Follow this guide from digital ocean
In the linked guide above, the only things that need to be changed is regarding disabling root login and changing the specified username (the guide also tells you to do this) In the user setup script, change the line
sed --in-place 's/^PermitRootLogin.*/PermitRootLogin prohibit-password/g' /etc/ssh/sshd_config
To
sed --in-place 's/^PermitRootLogin.*/PermitRootLogin no/g' /etc/ssh/sshd_config
When creating your firewall, ensure HTTPS port 443 and HTTP port 80 (if using http) are enabled in the inbound rules.
Run the below commands to update apt packages and install NGINX
sudo apt update
sudo apt install nginx
Then in the location /etc/nginx/sites-enabled
create 2 new files called server.conf
and supabase.conf
.
Open server.conf
using nano with the command
sudo nano server.conf
Then paste the contents of server.nginx.conf
from this repo replacing the SERVER_ZOPLO_DOMAIN
with the domain provided for the server.
Repeat the above step for supabase.conf
and paste in the contents of supabase.nginx.conf
replacing SUPABASE_ZOPLO_DOMAIN
with the domain provided for the supabase webhooks.
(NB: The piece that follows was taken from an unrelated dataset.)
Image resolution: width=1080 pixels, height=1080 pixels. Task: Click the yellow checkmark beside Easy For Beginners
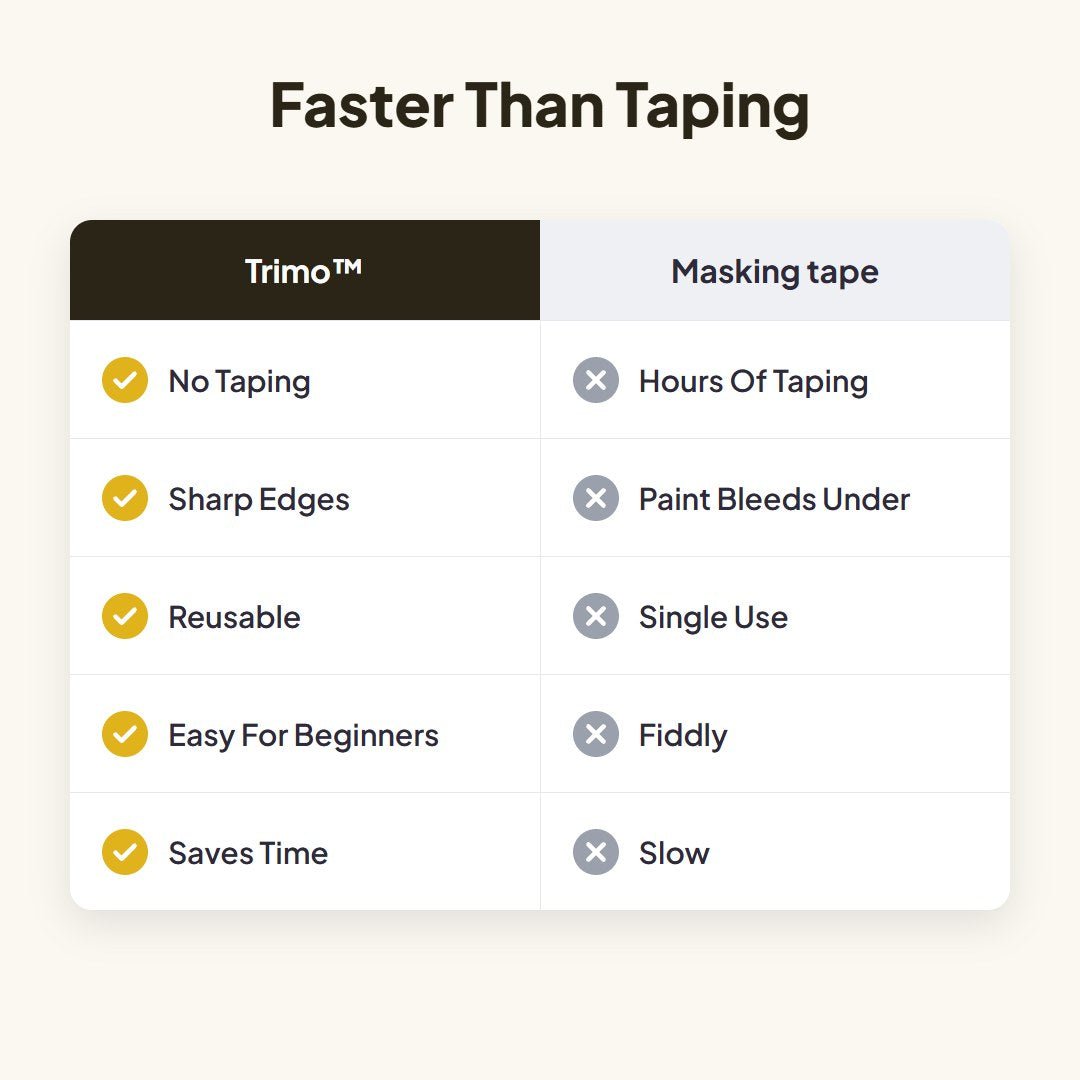pos(125,734)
Run the following command to install certbot
sudo apt install certbot python3-certbot-nginx
Run the following command replacing DOMAIN with the server domain provided.
sudo certbot --nginx -d DOMAIN
Repeat the same command for the supabase webhook domain
Ensure the command output mentions the correct file that it has edited. This should be server.conf
or supabase.conf
Run the following command to restart NGINX and apply our changes
sudo service nginx restart
Ensure the SSH key you have added is linked to your .ssh/config file with the corresponding ip/domain.
Then run the command replacing LOCAL_SERVER_PORT
with the local server port (usually 8080), LOCAL_WEBHOOK_PORT
with the supabase emulator webhook port (usually 54321), USERNAME with the username created during the droplet creation and DOMAIN_OR_IP with the domain or ip of the droplet.
ssh -R 3333:localhost:LOCAL_SERVER_PORT -R 3334:localhost:LOCAL_WEBHOOK_PORT USERNAME@DOMAIN_OR_IP
You should now have a linux container running that will act as a reverse tunnel to direct traffic from the relevant web ports to your localhost meaning it can be connected to using physical devices on production or dev.